Chapter 12:15.
Some understand this passage as referring to defection or apostasy; and therefore render the first clause, "Lest any one recede (or depart) from the grace of God," that is, the Gospel, or Christian faith. But the words can hardly admit of this meaning. Hence most give this version, "Lest any one fall short of the grace of God." But what is this "grace of God?" Various answers have been given, -- God's favor to those who cultivate holiness; God's mercy offered in the Gospel; the promised rest; eternal life. But taking this verse, as we certainly ought, in connection with the preceding, we may justly say, that it is God's sanctifying grace, or "the holiness "mentioned before; and then, according to the inverted order which we often find in Scripture, the next clause refers to "peace," "lest any root of bitterness, growing up, should disturb you, and many by it (or by this) be polluted (or infected.)"
Then follow examples of these two evils in the same order: the first, "the fornicator," is the violator of "holiness," or is deficient as to this grace of God; and the second, "the profane," is a disturber of the peace of the Church, as Esau was, of the peace of his own family, being "a root of bitterness."
But observe, "peace" was to be with "all men;" yet the example as to the disturber of it refers to the peace of the Church; so with respect to "holiness," what is universal is inculcated; but the example as to the violator of it is particular. For want of seeing this, no doubt some of the fathers regarded "holiness" in the former verse us meaning chastity.

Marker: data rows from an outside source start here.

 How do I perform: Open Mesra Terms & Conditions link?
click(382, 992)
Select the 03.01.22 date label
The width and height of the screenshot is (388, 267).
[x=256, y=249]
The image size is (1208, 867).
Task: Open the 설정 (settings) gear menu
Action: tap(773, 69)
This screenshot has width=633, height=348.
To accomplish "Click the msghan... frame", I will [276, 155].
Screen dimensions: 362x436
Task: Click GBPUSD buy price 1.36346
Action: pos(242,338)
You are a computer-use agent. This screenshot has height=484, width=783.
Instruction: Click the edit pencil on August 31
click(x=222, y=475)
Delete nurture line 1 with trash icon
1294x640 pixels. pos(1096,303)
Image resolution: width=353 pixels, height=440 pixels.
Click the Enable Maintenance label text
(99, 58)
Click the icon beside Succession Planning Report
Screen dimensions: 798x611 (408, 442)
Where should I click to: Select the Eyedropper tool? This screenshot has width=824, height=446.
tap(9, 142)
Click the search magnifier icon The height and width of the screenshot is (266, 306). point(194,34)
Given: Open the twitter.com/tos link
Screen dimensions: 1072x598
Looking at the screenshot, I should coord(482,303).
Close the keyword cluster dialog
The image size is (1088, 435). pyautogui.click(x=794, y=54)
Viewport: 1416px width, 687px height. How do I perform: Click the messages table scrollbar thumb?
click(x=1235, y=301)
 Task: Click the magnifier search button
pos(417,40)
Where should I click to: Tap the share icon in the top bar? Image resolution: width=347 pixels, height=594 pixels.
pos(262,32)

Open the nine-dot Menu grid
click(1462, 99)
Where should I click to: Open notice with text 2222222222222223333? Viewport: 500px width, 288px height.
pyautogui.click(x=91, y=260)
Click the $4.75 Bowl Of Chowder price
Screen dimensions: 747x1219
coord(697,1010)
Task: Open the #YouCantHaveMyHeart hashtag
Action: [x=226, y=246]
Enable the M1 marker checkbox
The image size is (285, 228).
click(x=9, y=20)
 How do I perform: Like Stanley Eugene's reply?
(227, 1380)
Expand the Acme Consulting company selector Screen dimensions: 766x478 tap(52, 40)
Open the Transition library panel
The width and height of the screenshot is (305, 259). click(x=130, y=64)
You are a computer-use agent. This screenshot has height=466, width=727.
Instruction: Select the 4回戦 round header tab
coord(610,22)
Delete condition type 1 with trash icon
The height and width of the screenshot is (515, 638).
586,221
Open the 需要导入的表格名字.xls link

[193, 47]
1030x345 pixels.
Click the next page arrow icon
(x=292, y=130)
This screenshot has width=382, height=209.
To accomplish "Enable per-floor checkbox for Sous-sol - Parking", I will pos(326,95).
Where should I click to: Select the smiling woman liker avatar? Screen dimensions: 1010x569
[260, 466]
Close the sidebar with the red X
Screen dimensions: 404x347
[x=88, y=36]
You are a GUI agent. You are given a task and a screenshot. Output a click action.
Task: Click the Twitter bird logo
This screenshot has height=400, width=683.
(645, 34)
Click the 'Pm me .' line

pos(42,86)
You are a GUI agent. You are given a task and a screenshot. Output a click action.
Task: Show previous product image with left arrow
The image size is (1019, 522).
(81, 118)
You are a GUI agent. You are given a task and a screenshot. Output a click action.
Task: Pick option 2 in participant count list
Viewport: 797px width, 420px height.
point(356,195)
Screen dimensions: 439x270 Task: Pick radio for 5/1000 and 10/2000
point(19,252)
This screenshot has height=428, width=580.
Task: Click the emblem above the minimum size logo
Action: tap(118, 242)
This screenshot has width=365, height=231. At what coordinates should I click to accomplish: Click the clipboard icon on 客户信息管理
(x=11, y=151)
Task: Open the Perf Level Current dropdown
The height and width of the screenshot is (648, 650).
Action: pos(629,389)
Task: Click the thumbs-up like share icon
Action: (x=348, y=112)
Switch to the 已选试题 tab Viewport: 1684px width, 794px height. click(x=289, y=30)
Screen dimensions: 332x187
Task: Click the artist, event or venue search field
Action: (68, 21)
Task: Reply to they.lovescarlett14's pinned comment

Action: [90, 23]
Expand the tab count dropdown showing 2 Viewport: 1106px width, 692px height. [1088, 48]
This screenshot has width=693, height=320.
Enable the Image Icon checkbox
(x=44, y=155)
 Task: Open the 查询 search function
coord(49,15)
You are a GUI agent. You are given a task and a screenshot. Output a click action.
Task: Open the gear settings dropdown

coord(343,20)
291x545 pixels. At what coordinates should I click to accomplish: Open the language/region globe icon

Esau became "a root of bitterness" by being profane; and to be profane in this instance was to despise holy things, to regard them of no value, so as to prefer to them the gratification of the flesh. This was Esau's profaneness, which led eventually to a dreadful discord in his family; and to shew the evil which follows such profaneness, the Apostle points out the loss he sustained as a warning to others.